* _Work item_
Your answer should be the records, copied exactly, with the pictures removed.
------ Task data ------
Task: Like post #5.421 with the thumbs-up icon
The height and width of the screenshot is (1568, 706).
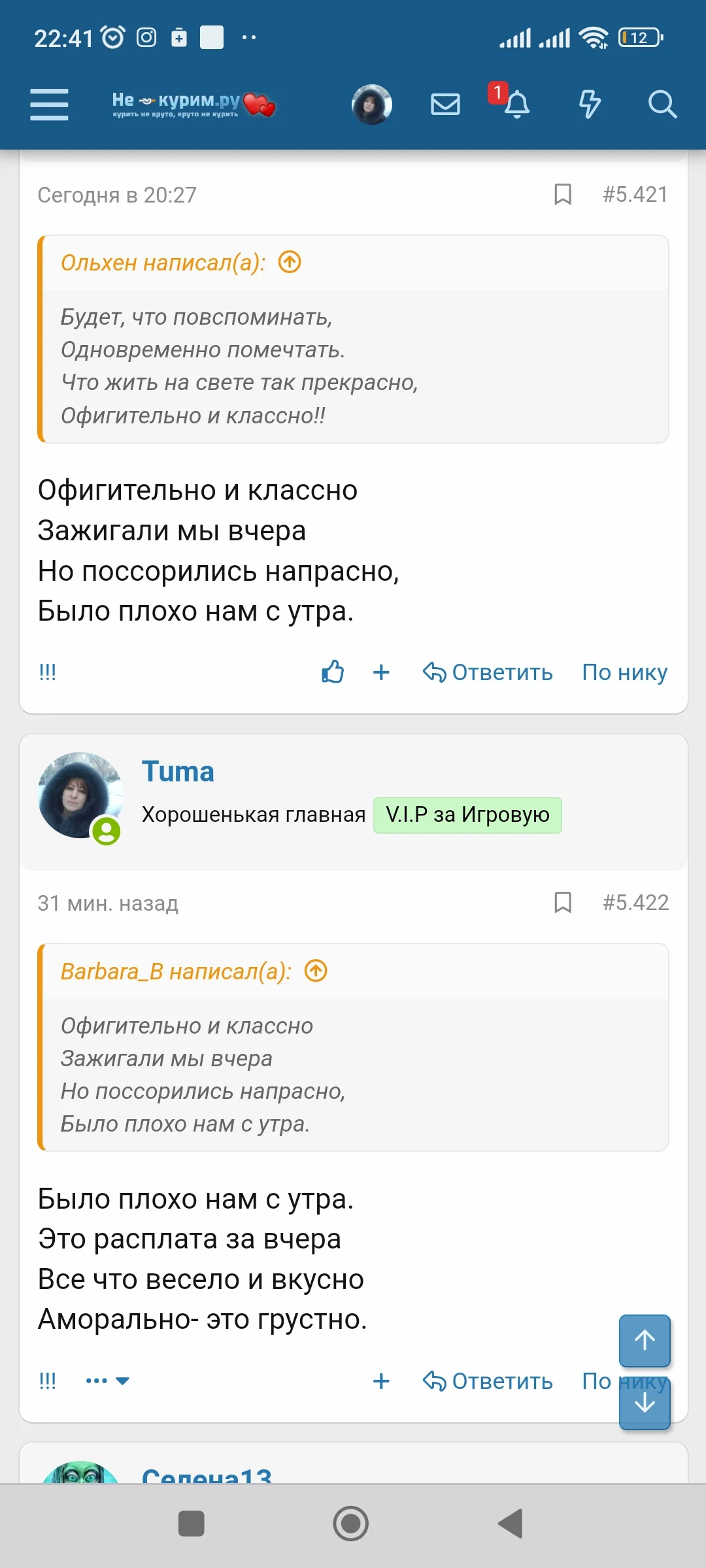Action: [333, 672]
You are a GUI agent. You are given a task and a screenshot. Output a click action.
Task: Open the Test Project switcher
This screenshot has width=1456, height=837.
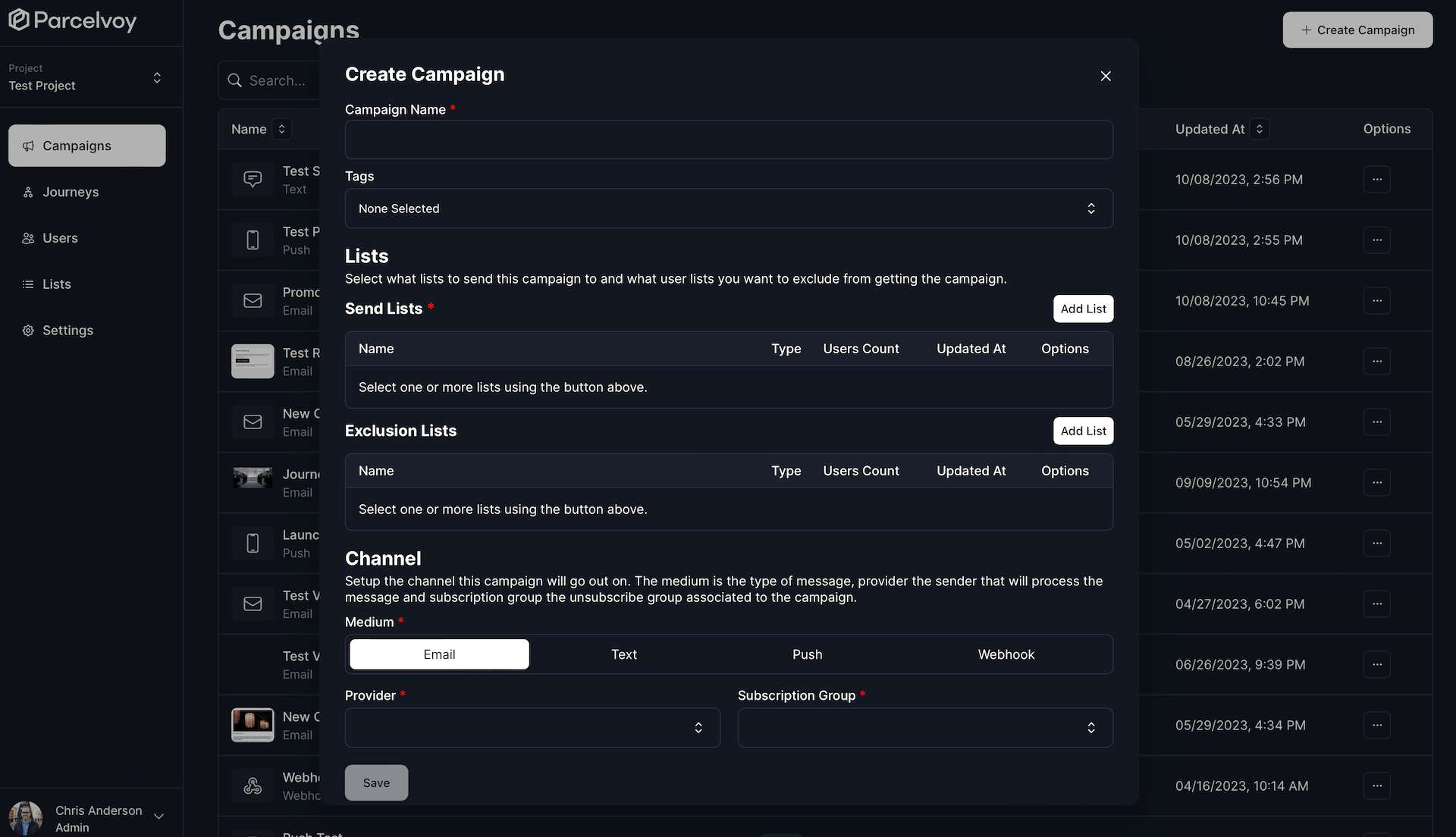(x=87, y=77)
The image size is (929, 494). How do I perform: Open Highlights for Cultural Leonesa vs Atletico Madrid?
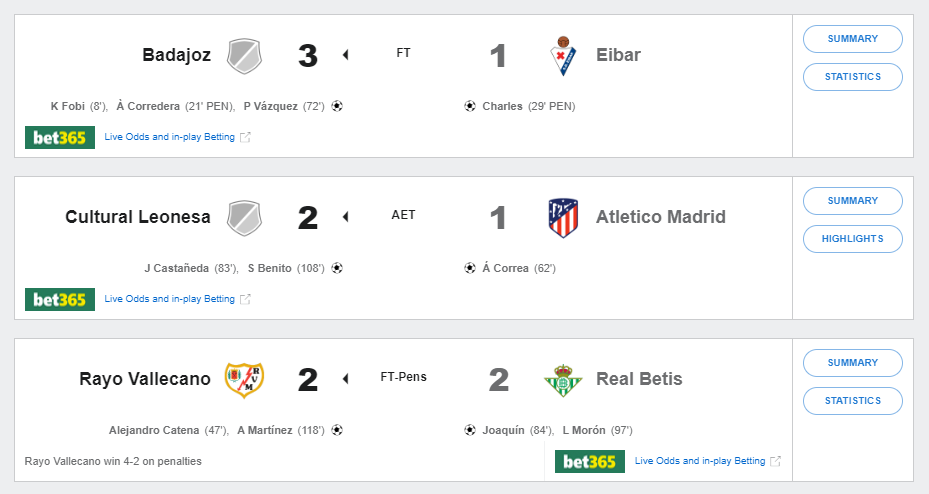852,239
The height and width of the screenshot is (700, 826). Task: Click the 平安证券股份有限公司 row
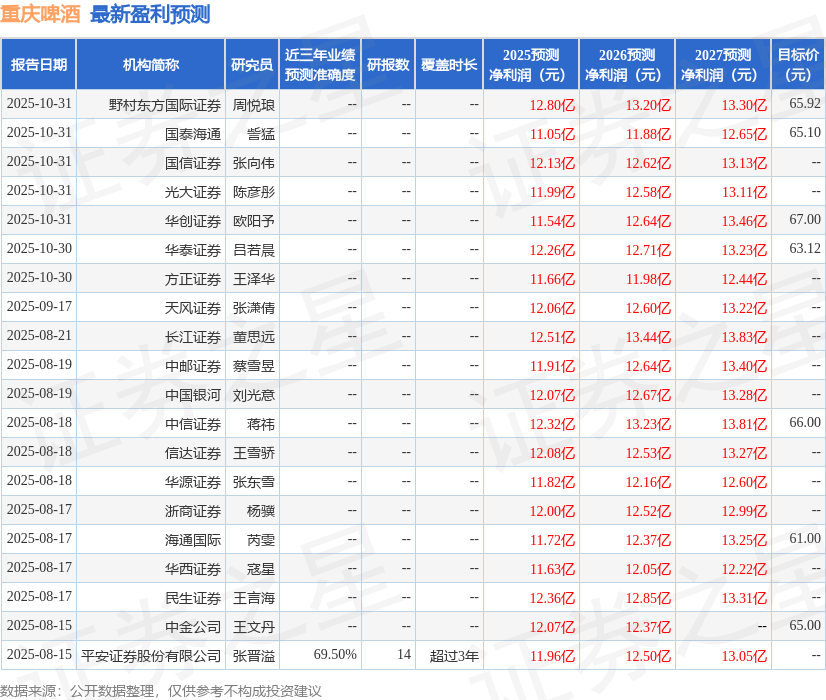coord(150,656)
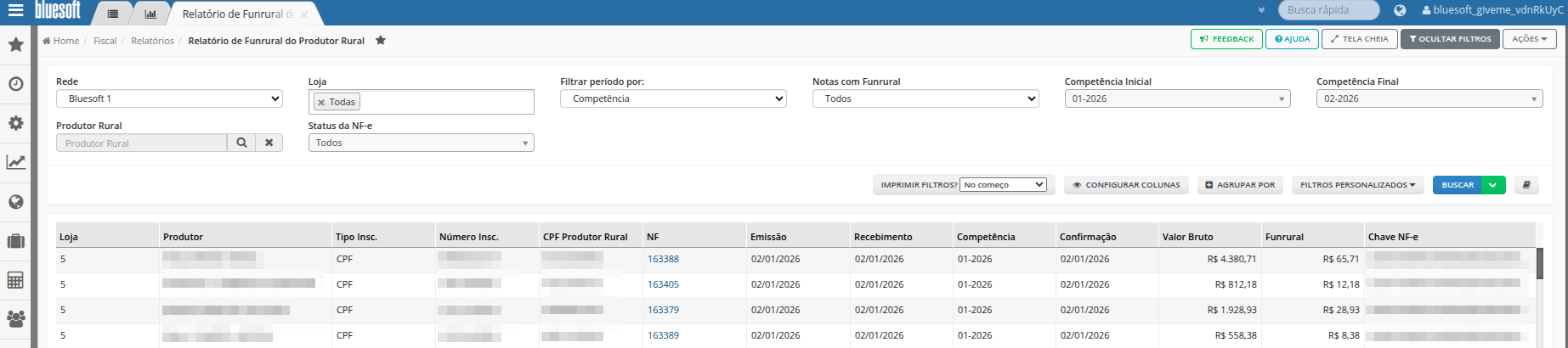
------
* _Response to this task_
Task: Like post #5.421 with the thumbs-up icon
The height and width of the screenshot is (1568, 706).
Action: [333, 672]
You are a GUI agent. You are given a task and a screenshot. Output a click action.
Task: Open the Test Project switcher
This screenshot has width=1456, height=837.
(x=87, y=77)
The image size is (929, 494). How do I perform: Open Highlights for Cultural Leonesa vs Atletico Madrid?
852,239
The height and width of the screenshot is (700, 826). Task: Click the 平安证券股份有限公司 row
coord(150,656)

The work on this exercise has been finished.